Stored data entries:
--------------------------------
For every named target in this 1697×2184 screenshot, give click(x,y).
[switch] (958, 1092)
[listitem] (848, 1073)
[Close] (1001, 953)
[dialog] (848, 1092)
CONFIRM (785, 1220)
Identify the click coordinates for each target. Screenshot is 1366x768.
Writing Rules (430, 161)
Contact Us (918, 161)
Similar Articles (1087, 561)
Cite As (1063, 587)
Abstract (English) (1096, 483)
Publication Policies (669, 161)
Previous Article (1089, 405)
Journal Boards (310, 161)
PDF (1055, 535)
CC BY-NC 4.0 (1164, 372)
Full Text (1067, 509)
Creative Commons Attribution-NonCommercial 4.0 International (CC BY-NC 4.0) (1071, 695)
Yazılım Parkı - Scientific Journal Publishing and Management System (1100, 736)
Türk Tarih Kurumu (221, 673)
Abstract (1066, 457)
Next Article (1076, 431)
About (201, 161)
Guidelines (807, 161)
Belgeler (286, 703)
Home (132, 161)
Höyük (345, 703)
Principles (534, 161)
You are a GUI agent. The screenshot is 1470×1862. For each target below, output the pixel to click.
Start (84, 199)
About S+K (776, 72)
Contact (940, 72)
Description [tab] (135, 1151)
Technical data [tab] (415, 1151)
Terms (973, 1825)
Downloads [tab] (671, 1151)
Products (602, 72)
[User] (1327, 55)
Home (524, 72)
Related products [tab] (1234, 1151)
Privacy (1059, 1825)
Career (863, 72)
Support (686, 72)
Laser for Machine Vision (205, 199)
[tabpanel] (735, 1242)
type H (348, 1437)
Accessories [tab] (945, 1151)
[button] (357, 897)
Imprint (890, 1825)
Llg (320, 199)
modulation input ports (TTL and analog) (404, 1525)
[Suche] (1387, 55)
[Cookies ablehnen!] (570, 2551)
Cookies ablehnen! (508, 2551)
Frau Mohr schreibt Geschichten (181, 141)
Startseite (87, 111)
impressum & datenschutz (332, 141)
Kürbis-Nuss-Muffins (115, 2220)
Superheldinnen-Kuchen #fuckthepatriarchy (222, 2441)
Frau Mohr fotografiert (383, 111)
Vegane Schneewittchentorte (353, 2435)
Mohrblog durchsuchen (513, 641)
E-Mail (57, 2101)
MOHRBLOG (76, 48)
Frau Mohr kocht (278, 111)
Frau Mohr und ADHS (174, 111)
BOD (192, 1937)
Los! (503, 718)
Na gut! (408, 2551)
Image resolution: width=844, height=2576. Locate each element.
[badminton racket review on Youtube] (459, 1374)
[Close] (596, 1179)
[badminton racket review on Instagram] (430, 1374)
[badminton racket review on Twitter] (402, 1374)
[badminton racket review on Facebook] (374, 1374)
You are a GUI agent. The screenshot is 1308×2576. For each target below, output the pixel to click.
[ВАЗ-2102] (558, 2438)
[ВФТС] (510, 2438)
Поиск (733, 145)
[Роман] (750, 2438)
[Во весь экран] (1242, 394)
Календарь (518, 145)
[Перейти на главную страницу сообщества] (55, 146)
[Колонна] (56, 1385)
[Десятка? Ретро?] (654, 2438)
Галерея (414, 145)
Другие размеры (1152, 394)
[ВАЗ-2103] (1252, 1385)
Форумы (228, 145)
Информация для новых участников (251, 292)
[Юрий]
--------------------------------
### [EXERCISE DETAILS]
Please repeat each entry. Keep every word the same.

### [ANSWER BOX]
For every named target in this 1697×2184 screenshot, give click(x,y).
[switch] (958, 1092)
[listitem] (848, 1073)
[Close] (1001, 953)
[dialog] (848, 1092)
CONFIRM (785, 1220)
Identify the click coordinates for each target. Screenshot is 1366x768.
Writing Rules (430, 161)
Contact Us (918, 161)
Similar Articles (1087, 561)
Cite As (1063, 587)
Abstract (English) (1096, 483)
Publication Policies (669, 161)
Previous Article (1089, 405)
Journal Boards (310, 161)
PDF (1055, 535)
CC BY-NC 4.0 (1164, 372)
Full Text (1067, 509)
Creative Commons Attribution-NonCommercial 4.0 International (CC BY-NC 4.0) (1071, 695)
Yazılım Parkı - Scientific Journal Publishing and Management System (1100, 736)
Türk Tarih Kurumu (221, 673)
Abstract (1066, 457)
Next Article (1076, 431)
About (201, 161)
Guidelines (807, 161)
Belgeler (286, 703)
Home (132, 161)
Höyük (345, 703)
Principles (534, 161)
You are a GUI agent. The screenshot is 1470×1862. For each target below, output the pixel to click.
Start (84, 199)
About S+K (776, 72)
Contact (940, 72)
Description [tab] (135, 1151)
Technical data [tab] (415, 1151)
Terms (973, 1825)
Downloads [tab] (671, 1151)
Products (602, 72)
[User] (1327, 55)
Home (524, 72)
Related products [tab] (1234, 1151)
Privacy (1059, 1825)
Career (863, 72)
Support (686, 72)
Laser for Machine Vision (205, 199)
[tabpanel] (735, 1242)
type H (348, 1437)
Accessories [tab] (945, 1151)
[button] (357, 897)
Imprint (890, 1825)
Llg (320, 199)
modulation input ports (TTL and analog) (404, 1525)
[Suche] (1387, 55)
[Cookies ablehnen!] (570, 2551)
Cookies ablehnen! (508, 2551)
Frau Mohr schreibt Geschichten (181, 141)
Startseite (87, 111)
impressum & datenschutz (332, 141)
Kürbis-Nuss-Muffins (115, 2220)
Superheldinnen-Kuchen #fuckthepatriarchy (222, 2441)
Frau Mohr fotografiert (383, 111)
Vegane Schneewittchentorte (353, 2435)
Mohrblog durchsuchen (513, 641)
E-Mail (57, 2101)
MOHRBLOG (76, 48)
Frau Mohr kocht (278, 111)
Frau Mohr und ADHS (174, 111)
BOD (192, 1937)
Los! (503, 718)
Na gut! (408, 2551)
Image resolution: width=844, height=2576. Locate each element.
[badminton racket review on Youtube] (459, 1374)
[Close] (596, 1179)
[badminton racket review on Instagram] (430, 1374)
[badminton racket review on Twitter] (402, 1374)
[badminton racket review on Facebook] (374, 1374)
You are a GUI agent. The screenshot is 1308×2576. For each target below, output the pixel to click.
[ВАЗ-2102] (558, 2438)
[ВФТС] (510, 2438)
Поиск (733, 145)
[Роман] (750, 2438)
[Во весь экран] (1242, 394)
Календарь (518, 145)
[Перейти на главную страницу сообщества] (55, 146)
[Колонна] (56, 1385)
[Десятка? Ретро?] (654, 2438)
Галерея (414, 145)
Другие размеры (1152, 394)
[ВАЗ-2103] (1252, 1385)
Форумы (228, 145)
Информация для новых участников (251, 292)
[Юрий]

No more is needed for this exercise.